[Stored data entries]
_ _ _ _ _

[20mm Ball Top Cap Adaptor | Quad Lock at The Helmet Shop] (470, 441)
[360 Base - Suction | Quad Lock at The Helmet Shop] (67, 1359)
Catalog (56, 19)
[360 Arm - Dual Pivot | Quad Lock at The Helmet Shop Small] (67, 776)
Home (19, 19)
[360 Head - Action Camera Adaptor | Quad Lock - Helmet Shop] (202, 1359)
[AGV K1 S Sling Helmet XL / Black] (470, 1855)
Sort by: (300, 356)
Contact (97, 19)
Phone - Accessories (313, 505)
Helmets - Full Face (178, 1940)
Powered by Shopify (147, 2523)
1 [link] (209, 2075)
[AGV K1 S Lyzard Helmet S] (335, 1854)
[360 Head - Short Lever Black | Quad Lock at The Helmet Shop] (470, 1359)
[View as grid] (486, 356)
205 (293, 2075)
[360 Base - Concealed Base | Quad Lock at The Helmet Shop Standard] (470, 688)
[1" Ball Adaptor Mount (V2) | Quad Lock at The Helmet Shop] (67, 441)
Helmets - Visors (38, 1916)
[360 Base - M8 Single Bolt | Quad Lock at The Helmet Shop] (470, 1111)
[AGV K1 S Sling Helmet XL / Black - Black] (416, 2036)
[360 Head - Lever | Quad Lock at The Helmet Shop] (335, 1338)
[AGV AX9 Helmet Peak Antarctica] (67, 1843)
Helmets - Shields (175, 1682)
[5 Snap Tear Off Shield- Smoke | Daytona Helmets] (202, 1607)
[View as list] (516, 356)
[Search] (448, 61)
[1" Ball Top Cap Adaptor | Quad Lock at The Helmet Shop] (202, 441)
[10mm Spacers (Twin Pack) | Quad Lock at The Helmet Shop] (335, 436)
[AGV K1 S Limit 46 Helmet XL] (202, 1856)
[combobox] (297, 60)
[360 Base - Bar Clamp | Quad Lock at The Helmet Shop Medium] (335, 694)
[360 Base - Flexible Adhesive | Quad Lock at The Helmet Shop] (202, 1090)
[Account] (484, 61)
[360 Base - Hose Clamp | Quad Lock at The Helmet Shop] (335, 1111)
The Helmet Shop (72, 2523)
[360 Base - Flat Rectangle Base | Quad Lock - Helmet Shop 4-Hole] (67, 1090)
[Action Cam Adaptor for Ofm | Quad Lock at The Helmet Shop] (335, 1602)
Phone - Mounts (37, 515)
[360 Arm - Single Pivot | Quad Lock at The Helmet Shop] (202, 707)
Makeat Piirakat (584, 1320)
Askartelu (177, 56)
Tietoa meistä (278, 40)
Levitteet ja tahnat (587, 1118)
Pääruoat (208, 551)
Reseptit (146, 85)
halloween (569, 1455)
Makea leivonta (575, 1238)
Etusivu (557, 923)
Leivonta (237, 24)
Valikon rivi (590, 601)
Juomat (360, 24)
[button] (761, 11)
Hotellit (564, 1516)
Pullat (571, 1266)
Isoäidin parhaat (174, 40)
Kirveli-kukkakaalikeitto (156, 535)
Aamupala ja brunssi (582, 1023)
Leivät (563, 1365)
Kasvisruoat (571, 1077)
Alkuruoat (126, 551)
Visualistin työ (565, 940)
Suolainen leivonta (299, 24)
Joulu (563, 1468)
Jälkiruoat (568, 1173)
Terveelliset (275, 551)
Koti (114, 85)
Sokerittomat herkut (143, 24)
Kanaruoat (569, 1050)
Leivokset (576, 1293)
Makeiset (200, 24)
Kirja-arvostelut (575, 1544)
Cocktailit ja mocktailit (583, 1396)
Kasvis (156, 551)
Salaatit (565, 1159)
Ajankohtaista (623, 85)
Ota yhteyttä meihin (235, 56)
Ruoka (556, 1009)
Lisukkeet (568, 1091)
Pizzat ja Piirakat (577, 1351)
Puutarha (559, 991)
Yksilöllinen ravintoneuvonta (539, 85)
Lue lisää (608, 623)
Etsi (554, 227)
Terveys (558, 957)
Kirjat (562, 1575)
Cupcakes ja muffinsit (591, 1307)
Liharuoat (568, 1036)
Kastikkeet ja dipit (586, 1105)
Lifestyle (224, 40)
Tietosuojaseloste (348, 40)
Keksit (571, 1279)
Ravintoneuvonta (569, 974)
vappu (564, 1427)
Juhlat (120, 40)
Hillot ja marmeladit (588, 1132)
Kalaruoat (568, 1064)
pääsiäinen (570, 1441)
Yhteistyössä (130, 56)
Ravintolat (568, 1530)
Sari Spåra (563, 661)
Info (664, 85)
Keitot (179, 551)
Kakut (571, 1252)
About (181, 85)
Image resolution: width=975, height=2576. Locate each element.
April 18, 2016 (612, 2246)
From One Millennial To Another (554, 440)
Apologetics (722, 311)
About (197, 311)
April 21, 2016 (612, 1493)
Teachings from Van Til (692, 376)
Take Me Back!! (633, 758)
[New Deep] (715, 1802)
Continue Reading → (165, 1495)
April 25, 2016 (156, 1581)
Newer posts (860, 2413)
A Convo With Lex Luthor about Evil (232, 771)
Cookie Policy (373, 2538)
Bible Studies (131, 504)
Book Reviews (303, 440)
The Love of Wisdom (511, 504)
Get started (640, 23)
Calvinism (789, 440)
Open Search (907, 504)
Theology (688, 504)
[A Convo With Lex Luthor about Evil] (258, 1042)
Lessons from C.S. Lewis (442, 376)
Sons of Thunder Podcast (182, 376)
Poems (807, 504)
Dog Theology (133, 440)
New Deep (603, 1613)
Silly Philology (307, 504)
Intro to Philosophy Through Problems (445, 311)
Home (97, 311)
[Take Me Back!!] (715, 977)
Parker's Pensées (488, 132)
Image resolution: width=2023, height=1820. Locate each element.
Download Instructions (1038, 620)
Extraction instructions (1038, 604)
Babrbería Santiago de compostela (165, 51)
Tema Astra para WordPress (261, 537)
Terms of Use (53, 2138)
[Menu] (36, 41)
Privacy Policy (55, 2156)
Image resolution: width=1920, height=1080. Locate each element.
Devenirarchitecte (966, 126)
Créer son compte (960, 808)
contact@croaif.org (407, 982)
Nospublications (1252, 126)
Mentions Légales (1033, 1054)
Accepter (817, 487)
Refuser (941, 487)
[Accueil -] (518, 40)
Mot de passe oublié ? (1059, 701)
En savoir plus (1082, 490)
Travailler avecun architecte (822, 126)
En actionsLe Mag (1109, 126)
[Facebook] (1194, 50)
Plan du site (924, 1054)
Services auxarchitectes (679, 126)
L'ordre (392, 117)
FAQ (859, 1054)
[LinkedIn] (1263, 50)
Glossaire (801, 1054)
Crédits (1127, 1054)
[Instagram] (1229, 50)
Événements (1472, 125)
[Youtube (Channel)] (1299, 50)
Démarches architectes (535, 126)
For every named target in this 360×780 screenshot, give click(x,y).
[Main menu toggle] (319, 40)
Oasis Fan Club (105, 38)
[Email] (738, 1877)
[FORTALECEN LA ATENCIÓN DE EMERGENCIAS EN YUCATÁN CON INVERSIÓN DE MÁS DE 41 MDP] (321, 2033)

_ _ _ _ _

> [TASK DESCRIPTION]
In the entries above, one line contains "Leivonta (237, 24)" and another contains "Liharuoat (568, 1036)". Reproduce exactly those two lines and the lines between them, nothing else.

> [WRITTEN RESPONSE]
Leivonta (237, 24)
Valikon rivi (590, 601)
Juomat (360, 24)
[button] (761, 11)
Hotellit (564, 1516)
Pullat (571, 1266)
Isoäidin parhaat (174, 40)
Kirveli-kukkakaalikeitto (156, 535)
Aamupala ja brunssi (582, 1023)
Leivät (563, 1365)
Kasvisruoat (571, 1077)
Alkuruoat (126, 551)
Visualistin työ (565, 940)
Suolainen leivonta (299, 24)
Joulu (563, 1468)
Jälkiruoat (568, 1173)
Terveelliset (275, 551)
Koti (114, 85)
Sokerittomat herkut (143, 24)
Kanaruoat (569, 1050)
Leivokset (576, 1293)
Makeiset (200, 24)
Kirja-arvostelut (575, 1544)
Cocktailit ja mocktailit (583, 1396)
Kasvis (156, 551)
Salaatit (565, 1159)
Ajankohtaista (623, 85)
Ota yhteyttä meihin (235, 56)
Ruoka (556, 1009)
Lisukkeet (568, 1091)
Pizzat ja Piirakat (577, 1351)
Puutarha (559, 991)
Yksilöllinen ravintoneuvonta (539, 85)
Lue lisää (608, 623)
Etsi (554, 227)
Terveys (558, 957)
Kirjat (562, 1575)
Cupcakes ja muffinsit (591, 1307)
Liharuoat (568, 1036)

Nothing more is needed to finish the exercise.